Russia is offering governments in Africa a "regime survival package" in exchange for access to strategically important natural resources, a major new report has found.

Internal Russian government documents, seen by the BBC, also detail how it is working to change mining laws in West Africa, with the ambition of dislodging Western companies from an area of strategic importance.

This is part of the process of the Russian government taking over the businesses of the Wagner mercenary group, broken up after a failed coup in June 2023.

The multibillion-dollar operations are now mostly being run by the Russian "Expeditionary Corps", managed by the man accused of being behind the attempt to murder Sergei Skripal using the Novichok nerve agent on the streets of the UK - a charge Russia has denied.

"This is the Russian state coming out of the shadows in its Africa policy," says Jack Watling, land warfare specialist at the Royal United Services Institute (Rusi) and one of the report's authors.

Back in June 2023, Yevgeny Prigozhin was probably the most feared and famous mercenary in the world.

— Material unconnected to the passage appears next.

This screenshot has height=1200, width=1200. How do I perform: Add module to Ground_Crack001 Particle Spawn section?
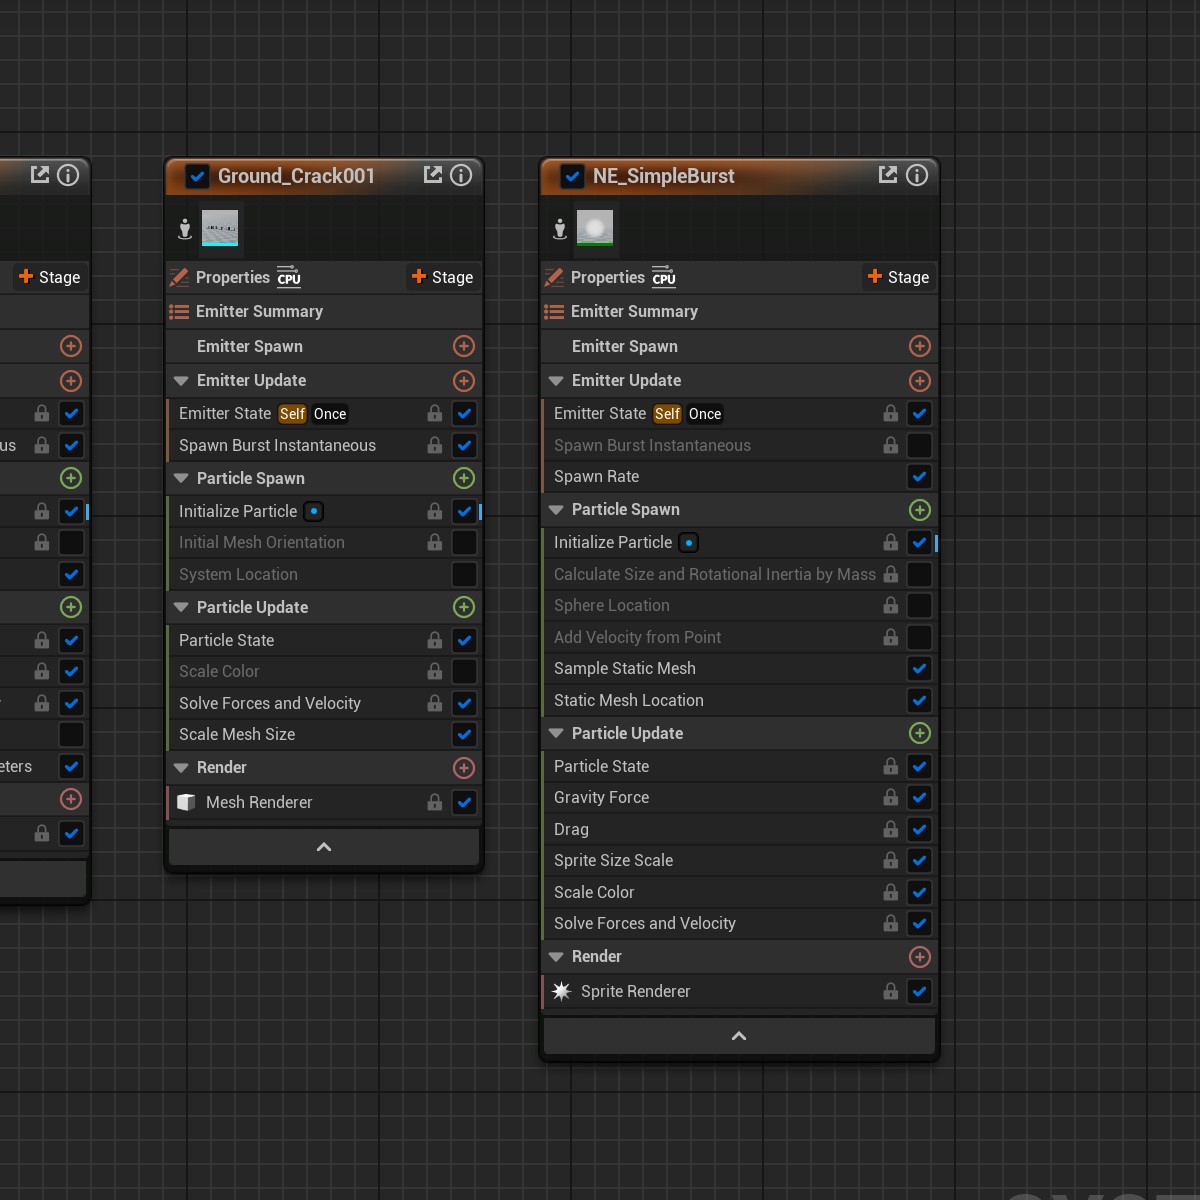463,478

His Wagner Group was in control of billions of dollars' worth of companies and projects, while his fighters were central to Russia's invasion of Ukraine.

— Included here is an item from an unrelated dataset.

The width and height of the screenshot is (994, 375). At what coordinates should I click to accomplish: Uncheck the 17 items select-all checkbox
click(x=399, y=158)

Then, he decided to march on Moscow, ostensibly calling for the removal of the defence minister and head of the general staff, but in reality threatening President Vladimir Putin in a way no-one had before.

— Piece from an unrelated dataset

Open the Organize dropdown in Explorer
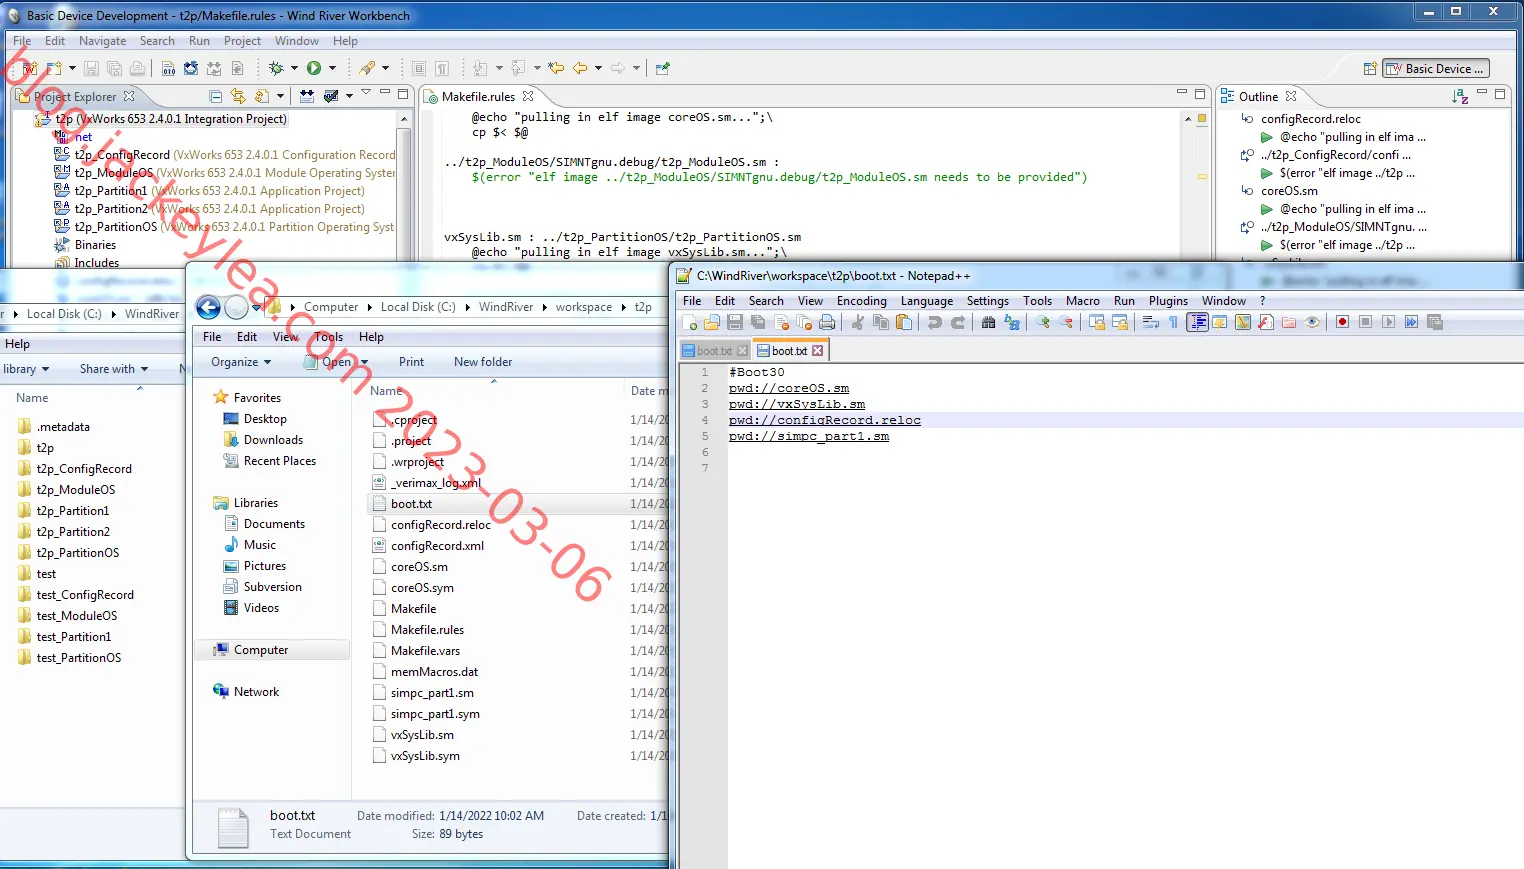 point(241,362)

Within weeks he had died in a highly suspicious plane crash, along with much of the Wagner leadership. There was widespread speculation at the time about what would happen to the Wagner Group. Now, we have the answer.

According to Dr Watling, "there was a meeting in the Kremlin fairly shortly after Prigozhin's mutiny, in which it was decided that Wagner's Africa operations would fall directly under the control of Russian military intelligence, the GRU".

Control was to be handed to Gen Andrey Averyanov, head of Unit 29155, a secretive operation specializing in targeting killings and destabilising foreign governments.

But it seems Gen Averyanov's new business was not destabilizing governments, but rather securing their future, as long as they paid by signing away their mineral rights.

In early September, accompanied by deputy Defence Minister Yunus-Bek Yevkurov, Gen Averyanov began a tour of former Wagner operations in Africa.

They started in Libya, meeting warlord Gen Khalifa Haftar. Their next stop was Burkina Faso where they were greeted by 35-year-old coup leader Ibrahim Traoré.

After that, they landed in the Central African Republic, possibly the most well-established Wagner operation on the continent, before heading to Mali to meet the leaders of the junta there.

On a subsequent trip they also met General Salifou Modi, one of the military men who seized power in Niger last year.

Readouts of the various meetings demonstrate that the two men were reassuring Wagner's partners on the continent that the demise of Prigozhin did not mean the end of his business deals.

Reports of the meeting with Capt Traoré of Burkina Faso confirmed cooperation would continue in "the military domain, including the training of Burkinabe officer cadets and officers at all levels, including pilots in Russia".

In short, the death of Prigozhin did not mean the end for the junta's relationship with Russia. In some ways, it would become deeper still.

The three West African states with close links to Wagner - Mali, Niger and Burkina Faso - have all experienced military takeovers in recent years. They have since announced their withdrawal from the regional bloc Ecowas, and the creation of their own "Alliance of Sahel States".

Maybe the most entwined with the mercenaries was Mali, where an ongoing Islamist insurgency, combined with multiple coups, had left an essentially failed state.

Previously, security assistance had come in the form of the UN mission known as Minusma, alongside the French military's long-running counter-insurgency operation.

But there was no particular fondness for France, the former colonial power, and so when the Wagner group offered to replace their security operations with Russian backing, the offer was accepted.

"The French were tolerated, rather than welcomed," says Edwige Sorgho-Depagne, an analyst of African politics who works for Amber Advisers.

"The French mandate to help in the terror crisis in the Sahel was always regarded as limited in time. So, the fact that the French stayed for that long - over 10 years - without finding a way to end the crisis didn't help".